Ward Cunningham wrote:In other words, the whole debt metaphor, let's say, the ability to pay back debt, and make the debt metaphor work for your advantage depends upon your writing code that is clean enough to be able to refactor as you come to understand your problem.
I think that the term got co-opted by many developers to refer to messy code.
Vaseem Mohammed wrote:What is the time we should work on the TechDebt when we are in a middle of a project?
Marco Behler wrote:That of course doesn't mean you shouldn't fix/refactor a messy codebase, but I find the term "technical debt" simply too vague.
Many developers either forget or don't realize that habitually spending a few minutes or seconds to rename, rearrange, or clarify code, no matter how insignificant they may seem in the small, can have very significant cumulative effects.
But postponing refactoring till the next day or week, iteration is very bad because the context of the problem will be gone from your head.
So switch between hats as often as possible but never combine them.
Everything's going to break at once and it won't be something you can band-aid, it's going to require literally months of redesign and coding.

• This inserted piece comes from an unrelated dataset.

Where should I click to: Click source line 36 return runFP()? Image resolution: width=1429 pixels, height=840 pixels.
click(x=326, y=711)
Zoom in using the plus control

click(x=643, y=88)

Tim Holloway wrote:I've seen - and been wearied - by situations where you have systems so complex that one or more components could be updated daily (if permitted, this would be one of them). But letting everything slide like this borders on criminal. These are people with large-computer IT backgrounds and they should know better. I'd say that they're just planning to ride until it blows, then bail, but the way they're set up at the moment looks like all that would do is get them sued from every direction at once.